By Kristine Kjerulfa, Chief Operating Officer at PayPugs
Can we truly understand a culture without accessing its language? Culture and language are so closely intertwined.
Most people in business are more comfortable engaging and transacting within their native language and their own business culture – which can include more than one language of course.
But in a global economy, we should be intentional in embracing intercultural communication in business.
Language should never be a barrier
For me personally, language is something I deal with every day and feel strongly about — we deal with customers from all over the globe.
There’s just a wonderful shift in the energy of a meeting or call when I talk to a customer in their native language. I do believe it makes people feel more comfortable and sets the foundation for trust and openness.
At PayPugs, our customer base is predominantly in Europe, and English is used as the bridge language for business in this region.
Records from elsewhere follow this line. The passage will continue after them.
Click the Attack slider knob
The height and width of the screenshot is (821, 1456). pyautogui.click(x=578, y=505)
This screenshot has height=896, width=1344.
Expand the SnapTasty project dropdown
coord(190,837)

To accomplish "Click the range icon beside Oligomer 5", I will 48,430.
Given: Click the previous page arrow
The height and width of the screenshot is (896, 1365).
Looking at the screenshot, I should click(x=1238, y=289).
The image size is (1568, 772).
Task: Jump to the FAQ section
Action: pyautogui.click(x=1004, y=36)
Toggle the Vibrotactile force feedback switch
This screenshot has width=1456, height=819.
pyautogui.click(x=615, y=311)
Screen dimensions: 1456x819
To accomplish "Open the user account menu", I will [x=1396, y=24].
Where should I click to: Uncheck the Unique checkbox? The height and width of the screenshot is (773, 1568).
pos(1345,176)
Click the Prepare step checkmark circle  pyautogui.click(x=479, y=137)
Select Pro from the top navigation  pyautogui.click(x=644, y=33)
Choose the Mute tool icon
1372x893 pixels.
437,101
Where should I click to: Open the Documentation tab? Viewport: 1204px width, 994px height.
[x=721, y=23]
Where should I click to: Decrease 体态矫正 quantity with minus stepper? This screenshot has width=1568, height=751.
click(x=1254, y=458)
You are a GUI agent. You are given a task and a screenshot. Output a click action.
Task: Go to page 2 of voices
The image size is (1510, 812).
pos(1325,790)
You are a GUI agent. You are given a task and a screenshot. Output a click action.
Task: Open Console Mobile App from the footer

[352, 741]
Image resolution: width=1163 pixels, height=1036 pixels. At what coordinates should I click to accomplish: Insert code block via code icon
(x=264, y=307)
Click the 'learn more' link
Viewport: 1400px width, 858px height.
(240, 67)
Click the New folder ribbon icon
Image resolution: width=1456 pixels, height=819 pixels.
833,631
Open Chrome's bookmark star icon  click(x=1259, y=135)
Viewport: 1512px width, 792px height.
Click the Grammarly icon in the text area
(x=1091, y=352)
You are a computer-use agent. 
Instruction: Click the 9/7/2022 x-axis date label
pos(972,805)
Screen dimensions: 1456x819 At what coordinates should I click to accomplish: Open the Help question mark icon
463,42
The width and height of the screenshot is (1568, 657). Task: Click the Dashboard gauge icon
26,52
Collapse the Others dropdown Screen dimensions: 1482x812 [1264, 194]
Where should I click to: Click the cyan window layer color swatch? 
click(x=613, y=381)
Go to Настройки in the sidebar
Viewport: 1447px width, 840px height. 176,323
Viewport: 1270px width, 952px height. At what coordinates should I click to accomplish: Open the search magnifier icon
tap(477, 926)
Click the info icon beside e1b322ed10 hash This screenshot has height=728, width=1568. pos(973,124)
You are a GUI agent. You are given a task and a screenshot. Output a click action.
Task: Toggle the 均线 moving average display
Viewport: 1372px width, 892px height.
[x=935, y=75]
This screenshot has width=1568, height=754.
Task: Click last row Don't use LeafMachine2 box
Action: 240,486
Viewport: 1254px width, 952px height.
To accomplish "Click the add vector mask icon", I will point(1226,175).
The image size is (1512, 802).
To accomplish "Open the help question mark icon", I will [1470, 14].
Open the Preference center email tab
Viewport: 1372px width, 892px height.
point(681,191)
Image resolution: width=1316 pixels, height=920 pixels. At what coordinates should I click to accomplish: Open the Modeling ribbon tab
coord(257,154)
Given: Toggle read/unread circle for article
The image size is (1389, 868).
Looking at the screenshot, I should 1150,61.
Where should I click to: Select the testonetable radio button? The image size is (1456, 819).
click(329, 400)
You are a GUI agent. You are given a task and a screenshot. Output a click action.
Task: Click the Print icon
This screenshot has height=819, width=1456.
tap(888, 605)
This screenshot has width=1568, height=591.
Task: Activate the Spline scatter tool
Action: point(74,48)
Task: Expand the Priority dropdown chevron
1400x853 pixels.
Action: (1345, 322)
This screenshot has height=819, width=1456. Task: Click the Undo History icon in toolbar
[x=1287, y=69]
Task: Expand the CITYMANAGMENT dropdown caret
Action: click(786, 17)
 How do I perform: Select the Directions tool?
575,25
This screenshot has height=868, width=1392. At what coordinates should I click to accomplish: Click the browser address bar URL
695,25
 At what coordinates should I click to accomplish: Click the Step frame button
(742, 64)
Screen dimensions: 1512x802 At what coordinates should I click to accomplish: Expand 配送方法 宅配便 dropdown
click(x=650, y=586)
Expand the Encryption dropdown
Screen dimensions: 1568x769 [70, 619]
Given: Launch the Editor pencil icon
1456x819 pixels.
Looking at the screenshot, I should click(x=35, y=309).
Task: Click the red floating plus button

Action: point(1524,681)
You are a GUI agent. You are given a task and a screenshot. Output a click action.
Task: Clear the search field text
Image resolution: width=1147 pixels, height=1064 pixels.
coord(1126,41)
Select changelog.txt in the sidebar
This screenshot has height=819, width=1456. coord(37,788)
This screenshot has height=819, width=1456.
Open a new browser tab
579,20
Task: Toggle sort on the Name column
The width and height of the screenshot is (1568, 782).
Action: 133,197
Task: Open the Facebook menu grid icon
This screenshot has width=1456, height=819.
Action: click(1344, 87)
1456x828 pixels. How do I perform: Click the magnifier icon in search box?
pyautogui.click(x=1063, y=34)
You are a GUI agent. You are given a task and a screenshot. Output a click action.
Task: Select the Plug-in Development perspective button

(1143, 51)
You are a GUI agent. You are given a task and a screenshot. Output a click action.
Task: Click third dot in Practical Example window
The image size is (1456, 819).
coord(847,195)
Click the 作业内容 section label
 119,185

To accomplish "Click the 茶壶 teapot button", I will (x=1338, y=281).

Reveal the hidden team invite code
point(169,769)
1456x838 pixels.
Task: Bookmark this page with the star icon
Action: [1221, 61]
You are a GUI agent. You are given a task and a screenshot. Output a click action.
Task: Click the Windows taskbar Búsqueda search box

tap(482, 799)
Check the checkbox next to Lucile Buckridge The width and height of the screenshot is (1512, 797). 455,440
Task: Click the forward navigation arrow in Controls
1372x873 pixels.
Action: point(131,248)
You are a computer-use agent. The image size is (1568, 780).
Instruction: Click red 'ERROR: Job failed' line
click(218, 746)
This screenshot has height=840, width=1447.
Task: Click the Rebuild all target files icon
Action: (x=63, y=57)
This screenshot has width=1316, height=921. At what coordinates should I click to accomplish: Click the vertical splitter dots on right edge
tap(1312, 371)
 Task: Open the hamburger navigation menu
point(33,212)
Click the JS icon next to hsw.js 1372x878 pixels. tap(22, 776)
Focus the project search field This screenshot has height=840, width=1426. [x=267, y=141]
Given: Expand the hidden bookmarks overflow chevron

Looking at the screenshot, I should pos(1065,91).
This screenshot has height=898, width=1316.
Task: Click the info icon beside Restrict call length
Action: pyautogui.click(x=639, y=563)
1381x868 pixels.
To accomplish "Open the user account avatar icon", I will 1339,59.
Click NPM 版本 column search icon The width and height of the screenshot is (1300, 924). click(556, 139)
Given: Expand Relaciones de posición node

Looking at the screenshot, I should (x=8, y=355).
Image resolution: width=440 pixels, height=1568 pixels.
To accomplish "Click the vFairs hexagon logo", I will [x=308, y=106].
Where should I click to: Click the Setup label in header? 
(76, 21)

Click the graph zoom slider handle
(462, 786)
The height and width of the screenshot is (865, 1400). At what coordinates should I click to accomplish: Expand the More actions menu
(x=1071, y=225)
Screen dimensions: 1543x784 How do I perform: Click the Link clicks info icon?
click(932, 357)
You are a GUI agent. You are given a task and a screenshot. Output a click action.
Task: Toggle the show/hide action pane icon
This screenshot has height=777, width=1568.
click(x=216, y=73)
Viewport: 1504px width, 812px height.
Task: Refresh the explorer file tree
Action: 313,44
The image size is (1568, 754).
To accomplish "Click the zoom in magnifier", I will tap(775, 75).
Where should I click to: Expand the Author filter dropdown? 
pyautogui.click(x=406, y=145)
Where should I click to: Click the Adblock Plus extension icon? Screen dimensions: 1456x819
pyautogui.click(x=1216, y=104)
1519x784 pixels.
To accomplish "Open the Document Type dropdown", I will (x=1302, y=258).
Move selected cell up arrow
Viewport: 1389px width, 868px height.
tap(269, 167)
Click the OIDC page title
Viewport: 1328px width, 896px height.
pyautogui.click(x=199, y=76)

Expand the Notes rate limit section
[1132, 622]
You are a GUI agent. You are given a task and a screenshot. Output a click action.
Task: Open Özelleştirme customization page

A lot of business resources and social media communications are in English. This means that those who aren’t able to do business in English can put a business at a distinct disadvantage.
According to The Language Guide for European Business some of the pitfalls experienced when there is a language barrier include a lack of confidence when speaking in another language, making errors when conversing and interpreting, and also losing the opportunity to capitalize on sales opportunities.
If we consider the sales environment we know that the cultures within the European landscape can vary; whilst some prefer the ‘get to the point’ approach, there are many others who like to ‘chit chat’ beforehand and build that connection.
Another challenging communication barrier in telephonic sales for example, is that , without face-to-face interaction, body language is no longer able to speak for itself, and this highlights the key importance of customer support, they need to be very much in-tune with these nuances.
Language as a unifier
Language should never be a deal breaker for doing business, and with a diverse customer range at PayPugs, our team goes out of their way to make communication with all of our customers more comfortable even if we do not share a native language.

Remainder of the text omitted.